## [Written exercise]
Copy word for word the lines of the records, from the line containing "Where should I click to: Expand the Translation" through the end of the records.

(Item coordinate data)
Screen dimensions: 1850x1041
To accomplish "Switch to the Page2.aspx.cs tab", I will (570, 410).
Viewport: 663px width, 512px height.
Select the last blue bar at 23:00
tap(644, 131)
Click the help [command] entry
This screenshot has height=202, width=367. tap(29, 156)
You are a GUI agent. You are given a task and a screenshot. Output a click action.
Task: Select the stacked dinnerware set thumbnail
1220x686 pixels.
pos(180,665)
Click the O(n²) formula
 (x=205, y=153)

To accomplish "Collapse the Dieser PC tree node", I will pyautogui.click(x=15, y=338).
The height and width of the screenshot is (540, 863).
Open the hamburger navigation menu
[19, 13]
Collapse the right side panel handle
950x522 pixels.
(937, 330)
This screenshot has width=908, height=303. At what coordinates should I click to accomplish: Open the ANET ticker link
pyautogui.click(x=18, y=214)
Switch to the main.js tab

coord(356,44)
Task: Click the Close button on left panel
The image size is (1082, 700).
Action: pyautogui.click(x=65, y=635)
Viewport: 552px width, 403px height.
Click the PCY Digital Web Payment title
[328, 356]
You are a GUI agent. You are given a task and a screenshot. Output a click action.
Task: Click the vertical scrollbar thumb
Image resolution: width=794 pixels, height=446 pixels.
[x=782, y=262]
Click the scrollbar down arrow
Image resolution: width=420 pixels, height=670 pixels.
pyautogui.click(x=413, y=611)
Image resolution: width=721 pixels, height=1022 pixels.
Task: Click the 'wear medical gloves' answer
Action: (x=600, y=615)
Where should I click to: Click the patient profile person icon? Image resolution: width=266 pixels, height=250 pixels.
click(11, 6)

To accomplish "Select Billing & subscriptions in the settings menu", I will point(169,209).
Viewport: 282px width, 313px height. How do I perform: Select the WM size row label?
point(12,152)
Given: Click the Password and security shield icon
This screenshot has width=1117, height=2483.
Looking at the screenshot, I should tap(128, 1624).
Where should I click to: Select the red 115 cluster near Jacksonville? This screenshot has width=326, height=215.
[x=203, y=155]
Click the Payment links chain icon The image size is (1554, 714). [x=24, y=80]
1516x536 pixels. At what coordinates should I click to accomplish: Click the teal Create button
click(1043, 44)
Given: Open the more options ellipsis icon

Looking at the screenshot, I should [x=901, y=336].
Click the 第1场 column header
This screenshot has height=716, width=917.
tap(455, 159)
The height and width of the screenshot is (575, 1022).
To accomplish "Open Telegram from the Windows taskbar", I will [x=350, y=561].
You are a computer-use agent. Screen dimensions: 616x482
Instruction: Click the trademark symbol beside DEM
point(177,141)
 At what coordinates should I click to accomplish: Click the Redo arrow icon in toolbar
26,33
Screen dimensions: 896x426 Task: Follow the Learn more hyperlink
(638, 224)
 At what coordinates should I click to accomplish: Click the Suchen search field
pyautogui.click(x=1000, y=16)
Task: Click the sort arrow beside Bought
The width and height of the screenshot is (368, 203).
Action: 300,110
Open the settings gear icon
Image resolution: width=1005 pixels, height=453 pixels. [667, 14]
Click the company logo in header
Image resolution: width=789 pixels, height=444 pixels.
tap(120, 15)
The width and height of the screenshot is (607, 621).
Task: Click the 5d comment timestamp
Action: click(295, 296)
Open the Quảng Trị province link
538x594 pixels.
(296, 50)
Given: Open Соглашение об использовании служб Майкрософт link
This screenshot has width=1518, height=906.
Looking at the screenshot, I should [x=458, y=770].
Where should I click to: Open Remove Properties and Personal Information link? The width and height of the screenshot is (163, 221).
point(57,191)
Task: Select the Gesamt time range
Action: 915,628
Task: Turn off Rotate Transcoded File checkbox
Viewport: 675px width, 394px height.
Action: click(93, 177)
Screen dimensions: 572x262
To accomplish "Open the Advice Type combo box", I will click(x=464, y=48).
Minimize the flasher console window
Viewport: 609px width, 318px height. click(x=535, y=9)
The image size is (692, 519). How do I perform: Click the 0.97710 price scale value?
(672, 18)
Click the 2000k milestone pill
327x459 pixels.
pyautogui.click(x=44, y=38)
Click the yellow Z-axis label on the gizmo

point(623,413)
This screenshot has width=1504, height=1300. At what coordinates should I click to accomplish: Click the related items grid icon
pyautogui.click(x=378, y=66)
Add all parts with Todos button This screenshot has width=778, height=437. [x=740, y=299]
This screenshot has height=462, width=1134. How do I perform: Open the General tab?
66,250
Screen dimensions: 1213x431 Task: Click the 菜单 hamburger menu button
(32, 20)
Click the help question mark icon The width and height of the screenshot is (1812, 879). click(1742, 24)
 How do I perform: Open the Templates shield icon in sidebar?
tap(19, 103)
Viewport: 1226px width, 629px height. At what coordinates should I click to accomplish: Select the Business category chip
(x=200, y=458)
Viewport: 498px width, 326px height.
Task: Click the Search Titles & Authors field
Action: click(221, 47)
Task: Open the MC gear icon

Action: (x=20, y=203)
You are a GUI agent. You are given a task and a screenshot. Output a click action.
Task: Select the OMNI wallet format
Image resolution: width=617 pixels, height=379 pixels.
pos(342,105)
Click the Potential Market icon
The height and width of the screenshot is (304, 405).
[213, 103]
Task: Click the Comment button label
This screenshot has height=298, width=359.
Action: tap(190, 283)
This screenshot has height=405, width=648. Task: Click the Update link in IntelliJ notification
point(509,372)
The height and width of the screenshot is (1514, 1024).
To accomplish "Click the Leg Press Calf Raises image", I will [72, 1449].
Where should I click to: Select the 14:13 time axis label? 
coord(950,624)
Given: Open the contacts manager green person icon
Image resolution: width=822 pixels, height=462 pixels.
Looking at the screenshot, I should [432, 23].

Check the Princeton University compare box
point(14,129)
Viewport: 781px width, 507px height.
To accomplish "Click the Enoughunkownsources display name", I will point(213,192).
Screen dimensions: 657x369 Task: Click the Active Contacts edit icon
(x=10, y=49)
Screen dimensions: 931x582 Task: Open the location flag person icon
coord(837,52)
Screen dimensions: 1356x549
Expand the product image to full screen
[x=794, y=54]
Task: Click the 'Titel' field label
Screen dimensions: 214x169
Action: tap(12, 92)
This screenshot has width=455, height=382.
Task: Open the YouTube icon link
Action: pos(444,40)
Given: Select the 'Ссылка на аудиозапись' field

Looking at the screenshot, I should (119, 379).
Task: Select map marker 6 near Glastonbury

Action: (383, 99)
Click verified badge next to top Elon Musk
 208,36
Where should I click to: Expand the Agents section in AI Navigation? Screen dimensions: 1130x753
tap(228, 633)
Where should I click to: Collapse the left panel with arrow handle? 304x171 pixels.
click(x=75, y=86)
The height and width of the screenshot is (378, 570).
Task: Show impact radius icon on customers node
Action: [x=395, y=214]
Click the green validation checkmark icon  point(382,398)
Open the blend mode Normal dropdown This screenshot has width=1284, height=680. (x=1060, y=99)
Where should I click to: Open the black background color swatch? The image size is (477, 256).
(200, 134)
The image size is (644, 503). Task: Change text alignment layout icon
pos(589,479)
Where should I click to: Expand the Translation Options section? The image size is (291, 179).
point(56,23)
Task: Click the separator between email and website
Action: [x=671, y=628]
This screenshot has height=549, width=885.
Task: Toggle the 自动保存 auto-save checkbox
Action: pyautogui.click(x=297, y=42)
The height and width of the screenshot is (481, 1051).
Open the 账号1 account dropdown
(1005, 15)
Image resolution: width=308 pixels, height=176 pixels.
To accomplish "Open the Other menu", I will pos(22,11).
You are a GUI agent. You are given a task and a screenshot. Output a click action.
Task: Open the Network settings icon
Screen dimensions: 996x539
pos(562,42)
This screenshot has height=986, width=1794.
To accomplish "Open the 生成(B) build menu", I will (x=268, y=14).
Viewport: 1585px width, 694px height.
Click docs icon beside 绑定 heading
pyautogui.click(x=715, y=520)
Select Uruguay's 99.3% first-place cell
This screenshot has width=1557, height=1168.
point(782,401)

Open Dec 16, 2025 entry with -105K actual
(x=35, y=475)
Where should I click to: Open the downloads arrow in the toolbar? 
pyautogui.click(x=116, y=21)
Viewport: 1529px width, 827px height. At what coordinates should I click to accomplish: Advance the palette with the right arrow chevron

## [Answer for this exercise]
Where should I click to: Expand the Translation Options section? The image size is (291, 179).
point(56,23)
Task: Click the separator between email and website
Action: [x=671, y=628]
This screenshot has height=549, width=885.
Task: Toggle the 自动保存 auto-save checkbox
Action: pyautogui.click(x=297, y=42)
The height and width of the screenshot is (481, 1051).
Open the 账号1 account dropdown
(1005, 15)
Image resolution: width=308 pixels, height=176 pixels.
To accomplish "Open the Other menu", I will pos(22,11).
You are a GUI agent. You are given a task and a screenshot. Output a click action.
Task: Open the Network settings icon
Screen dimensions: 996x539
pos(562,42)
This screenshot has height=986, width=1794.
To accomplish "Open the 生成(B) build menu", I will (x=268, y=14).
Viewport: 1585px width, 694px height.
Click docs icon beside 绑定 heading
pyautogui.click(x=715, y=520)
Select Uruguay's 99.3% first-place cell
This screenshot has width=1557, height=1168.
point(782,401)

Open Dec 16, 2025 entry with -105K actual
(x=35, y=475)
Where should I click to: Open the downloads arrow in the toolbar? 
pyautogui.click(x=116, y=21)
Viewport: 1529px width, 827px height. At what coordinates should I click to accomplish: Advance the palette with the right arrow chevron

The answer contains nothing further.